What brought him here, essentially, was again his identification with life on television, the neatly wrapped up episodes, the commercial breaks. Once in a while, he just wants to change the channel. Admittedly, he has done this a couple of times, and upon returning, Ashley always takes him back in. They each pledge their sincere love for each other, fucked up as they both are sometimes, and they promise that they will try to repair their relationship.

But here he is again.

In Patrick’s silence, Zord turns his shoulder away so that neither of his faces looks at Patrick directly. "Of course, you don’t have to answer. We all know what it is. I’m only a spectator in this situation, but it’s perfectly clear to me that it’s because, at your essence, you’re a selfish prig. You’re an adult, for the love of Pete, with a wife and rent--adult problems. And yet, here you are playing at running away like a petulant child."

Patrick just looks around in discomfort. After a moment, Zord glares at him and then delivers a lugubrious frown. "Oh, are your feelings hurt? Well, your feelings are nothing more and nothing less than a collection of chemicals swimming around in your brain, so get over it. Perhaps you are familiar with the expression ‘feelings aren’t facts.’ I certainly hope I haven’t hurt your facts, because that would be another matter . . . "

"Fuck off."

Patrick’s words echo against piles of dead wood as the ghosts disappear into the autumn leaves. A justification your mind creates for what your senses perceive. Mu.

Here is a tall magnolia tree, and it begs to be climbed. Patrick grabs the lowest limb and swings himself skyward, feeling himself gaining new strength with each level of height until he can see over the old chicken coop fort and down the trail. He tastes a teardrop off his lip.
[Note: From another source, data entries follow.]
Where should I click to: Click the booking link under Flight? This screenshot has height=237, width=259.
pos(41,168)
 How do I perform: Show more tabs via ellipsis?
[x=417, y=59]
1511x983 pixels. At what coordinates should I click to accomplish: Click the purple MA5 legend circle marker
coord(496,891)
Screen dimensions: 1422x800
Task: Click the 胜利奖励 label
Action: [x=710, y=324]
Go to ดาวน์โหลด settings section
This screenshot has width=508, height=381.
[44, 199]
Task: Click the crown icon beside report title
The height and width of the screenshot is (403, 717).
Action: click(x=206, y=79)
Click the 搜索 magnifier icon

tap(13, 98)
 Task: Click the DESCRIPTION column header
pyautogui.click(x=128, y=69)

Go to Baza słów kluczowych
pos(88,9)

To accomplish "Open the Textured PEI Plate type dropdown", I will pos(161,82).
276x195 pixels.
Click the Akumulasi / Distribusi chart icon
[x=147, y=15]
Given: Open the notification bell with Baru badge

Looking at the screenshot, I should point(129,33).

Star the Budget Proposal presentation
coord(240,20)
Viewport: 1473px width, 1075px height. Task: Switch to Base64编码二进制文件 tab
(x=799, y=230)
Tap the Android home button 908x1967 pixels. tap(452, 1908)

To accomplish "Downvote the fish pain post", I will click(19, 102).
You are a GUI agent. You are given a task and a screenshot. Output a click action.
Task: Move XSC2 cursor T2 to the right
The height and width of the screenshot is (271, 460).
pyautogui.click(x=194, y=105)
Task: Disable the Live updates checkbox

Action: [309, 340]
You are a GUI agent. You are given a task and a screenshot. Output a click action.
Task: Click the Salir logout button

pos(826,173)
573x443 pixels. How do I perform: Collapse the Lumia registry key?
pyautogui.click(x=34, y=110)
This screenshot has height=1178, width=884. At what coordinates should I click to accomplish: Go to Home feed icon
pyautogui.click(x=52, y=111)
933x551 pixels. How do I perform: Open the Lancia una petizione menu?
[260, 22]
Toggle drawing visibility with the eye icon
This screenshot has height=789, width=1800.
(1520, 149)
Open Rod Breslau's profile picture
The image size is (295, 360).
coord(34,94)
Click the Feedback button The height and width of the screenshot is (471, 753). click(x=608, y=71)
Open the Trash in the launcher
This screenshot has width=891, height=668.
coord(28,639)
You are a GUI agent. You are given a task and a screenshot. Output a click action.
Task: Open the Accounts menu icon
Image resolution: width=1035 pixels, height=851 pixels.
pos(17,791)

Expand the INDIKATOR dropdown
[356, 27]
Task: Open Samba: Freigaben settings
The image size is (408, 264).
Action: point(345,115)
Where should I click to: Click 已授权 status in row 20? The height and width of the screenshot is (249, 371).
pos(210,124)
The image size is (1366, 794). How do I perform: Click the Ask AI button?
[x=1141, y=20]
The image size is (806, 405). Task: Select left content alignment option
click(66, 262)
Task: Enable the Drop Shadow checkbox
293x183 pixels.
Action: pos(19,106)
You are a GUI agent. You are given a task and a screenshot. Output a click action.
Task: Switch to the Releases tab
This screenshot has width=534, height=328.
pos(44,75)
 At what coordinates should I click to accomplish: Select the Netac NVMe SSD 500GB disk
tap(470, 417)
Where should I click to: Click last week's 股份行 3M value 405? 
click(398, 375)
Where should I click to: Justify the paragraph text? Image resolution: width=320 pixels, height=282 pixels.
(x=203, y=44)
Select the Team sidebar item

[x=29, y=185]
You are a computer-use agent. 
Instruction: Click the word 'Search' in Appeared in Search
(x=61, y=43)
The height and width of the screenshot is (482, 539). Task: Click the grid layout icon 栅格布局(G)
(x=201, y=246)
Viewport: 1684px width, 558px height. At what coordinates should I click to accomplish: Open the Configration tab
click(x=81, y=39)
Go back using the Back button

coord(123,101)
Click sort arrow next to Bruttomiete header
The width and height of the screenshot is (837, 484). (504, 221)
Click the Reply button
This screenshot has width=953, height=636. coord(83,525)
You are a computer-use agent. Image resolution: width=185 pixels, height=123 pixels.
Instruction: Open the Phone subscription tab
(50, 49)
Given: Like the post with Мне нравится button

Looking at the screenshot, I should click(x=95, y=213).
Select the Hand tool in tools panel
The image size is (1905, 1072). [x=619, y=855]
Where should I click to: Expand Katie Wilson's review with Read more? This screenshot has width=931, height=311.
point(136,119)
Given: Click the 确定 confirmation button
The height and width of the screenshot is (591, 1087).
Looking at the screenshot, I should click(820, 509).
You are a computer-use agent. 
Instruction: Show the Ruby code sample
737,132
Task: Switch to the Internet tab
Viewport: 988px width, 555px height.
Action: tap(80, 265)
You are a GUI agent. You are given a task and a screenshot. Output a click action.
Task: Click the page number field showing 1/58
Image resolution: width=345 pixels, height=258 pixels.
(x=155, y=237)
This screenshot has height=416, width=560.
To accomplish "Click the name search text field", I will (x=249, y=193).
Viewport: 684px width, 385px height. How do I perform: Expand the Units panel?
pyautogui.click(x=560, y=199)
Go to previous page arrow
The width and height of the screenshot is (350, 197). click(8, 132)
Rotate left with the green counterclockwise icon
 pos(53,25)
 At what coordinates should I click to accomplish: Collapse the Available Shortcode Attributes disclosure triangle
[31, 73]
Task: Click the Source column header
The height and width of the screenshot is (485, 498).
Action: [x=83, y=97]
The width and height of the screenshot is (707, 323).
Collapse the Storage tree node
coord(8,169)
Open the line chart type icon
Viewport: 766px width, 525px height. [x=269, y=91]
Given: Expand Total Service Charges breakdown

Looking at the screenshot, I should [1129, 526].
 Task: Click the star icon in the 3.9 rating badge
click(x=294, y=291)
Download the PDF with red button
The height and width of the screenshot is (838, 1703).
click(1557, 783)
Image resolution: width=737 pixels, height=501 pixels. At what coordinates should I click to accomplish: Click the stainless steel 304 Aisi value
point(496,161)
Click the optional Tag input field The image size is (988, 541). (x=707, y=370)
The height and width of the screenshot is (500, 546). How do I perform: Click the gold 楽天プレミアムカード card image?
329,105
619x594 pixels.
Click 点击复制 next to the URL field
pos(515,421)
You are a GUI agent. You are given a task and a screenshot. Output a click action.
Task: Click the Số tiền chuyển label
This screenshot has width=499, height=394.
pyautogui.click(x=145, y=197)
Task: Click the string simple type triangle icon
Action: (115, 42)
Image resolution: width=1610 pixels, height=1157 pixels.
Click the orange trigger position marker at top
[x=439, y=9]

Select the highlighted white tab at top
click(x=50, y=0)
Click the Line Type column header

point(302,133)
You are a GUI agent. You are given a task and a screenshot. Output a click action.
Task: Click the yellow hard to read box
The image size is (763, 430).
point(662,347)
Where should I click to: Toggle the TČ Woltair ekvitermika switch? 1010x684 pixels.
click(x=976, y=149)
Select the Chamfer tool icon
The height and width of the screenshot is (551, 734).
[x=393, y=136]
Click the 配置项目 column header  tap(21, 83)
All the smiling faces of his past are lined up in a plastic procession to take a cannibalistic bite of his soul, and Ashley is first in line. He begs the wind and whatever gods may listen for some hint of just what the hell is going on.

There is suddenly a swift wind, then loud crack, and then a pulsing pain in his head. He lies on the ground weeping for all the sky to see. The sun is now on the horizon, peeking through a layer of fluffy red clouds, but in a matter of minutes, a dark wave comes tumbling into the skyscape. Guttural grunts of thunder grow into explosive crashes. Patrick lies still, his thoughts still racing too quickly to catch, his eyes still focused on the parade of cannibals. It rains.